Australian rules footballer (born 1984)

Cameron Cloke (born 20 December 1984) is a former professional Australian rules footballer who played for the Collingwood Football Club, Carlton Football Club and Port Adelaide Football Club in the Australian Football League (AFL). He is the son of former and Collingwood player, David Cloke and the brother of Jason and Travis Cloke.

==Australian Football career==
Cloke was drafted under the father-son rule in the 2002 National draft. Like his older brother Jason, Cloke was given time to develop at Williamstown in his first year at Collingwood. Cloke made his debut against Essendon in 2004 and played mostly as a tall forward. He played most of the first half of the 2005 AFL season as a ruckman and used his size well, however Cloke's season was ended by shoulder injury. More shoulder injuries occurred for Cloke in 2006 and managed only two senior games for the year.
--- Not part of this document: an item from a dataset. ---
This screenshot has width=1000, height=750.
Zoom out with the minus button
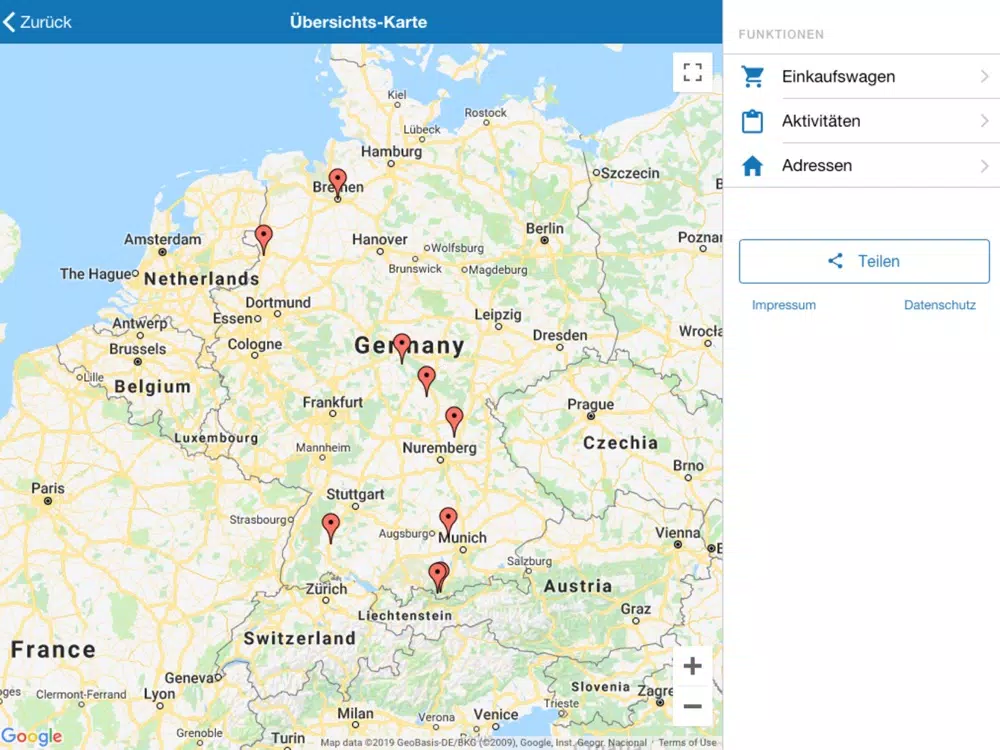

Cloke and his brother Jason were delisted by Collingwood at the end of the 2006 season but Cloke was given a second chance at AFL level when he was selected in the pre-season draft by Carlton with their second round selection (ninth pick overall). He enjoyed a great start to his career at Carlton, which saw him play a key second ruck role during the Blues' successful 2007 NAB Cup campaign.

On 9 May 2007, during a routine training drill, Cloke sustained a season-ending injury by dislocating his shoulder. Upon return in 2008, Cloke resumed his place in the Carlton ruck line-up, often playing as the first ruckman for the team or floating forward to provide a marking option.

On 6 February 2009 during an intra-club match at Visy Park, Cloke was punched and kicked in an off the ball incident by teammate Setanta Ó hAilpín. Ó hAilpín was suspended by the club for about a month as a result of the incident.

In 2009 Cloke moved out of the main ruck position, playing more exclusively as a tall forward who would take ruck tap-outs in the forward line. He struggled to maintain a regular position in the Carlton lineup, playing 10 games with the Blues and half of the season with Carlton's , the Northern Bullants, where he scored 39 goals in 13 games, including five in a losing grand final, to be the Bullants' leading goalkicker for the year. On 24 August 2009, Cloke was suspended by Carlton for one game for being late to a recovery session. Cloke was delisted by Carlton on 13 November 2009.

There were talks that AFL clubs Hawthorn, Port Adelaide and Richmond were interested in recruiting Cloke in the 2010 pre-season draft. Cloke was ultimately recruited in the Rookie Draft by Port Adelaide with its third round pick (41). His first and only match for Port was against Brisbane in round 3, 2010, and spent most of the season allocated to the Port Adelaide Magpies in the South Australian National Football League (SANFL). Cloke was delisted at the end of the 2010 season.

Cloke played the following decade with success at suburban level. He played for Bundoora in the Northern Football League (NFL) from 2011 until 2014, winning Division 1 premierships there in 2011 and 2013. In 2013, he won the Frank Rosbrook Trophy as the best and fairest in the NFL top division; in an unusual case, Cloke was initially announced as the joint-winner with Mark Lynch (Heidelberg) when the award was counted in September 2013; but in February 2014, an administrative error which incorrectly credited Lynch three extra votes was uncovered, leading the NFL to amend its records and award Cloke the trophy outright. He later played for Craigieburn in the Essendon District Football League in 2015 and 2016; Jacana (EDFL) in 2017 and 2019, where he won a Division 2 premiership in 2017; Hurstbridge (NFNL) in 2018 and 2021; Barooga (Murray Football League) also in 2018; and Templestowe (Eastern Football League) in 2022 and 2023, before retiring. He also made two guest appearances for the Burnie Dockers Football Club in the TSL in 2015.

In 2026, Cloke signed for Watsonia Football Club (NFNL).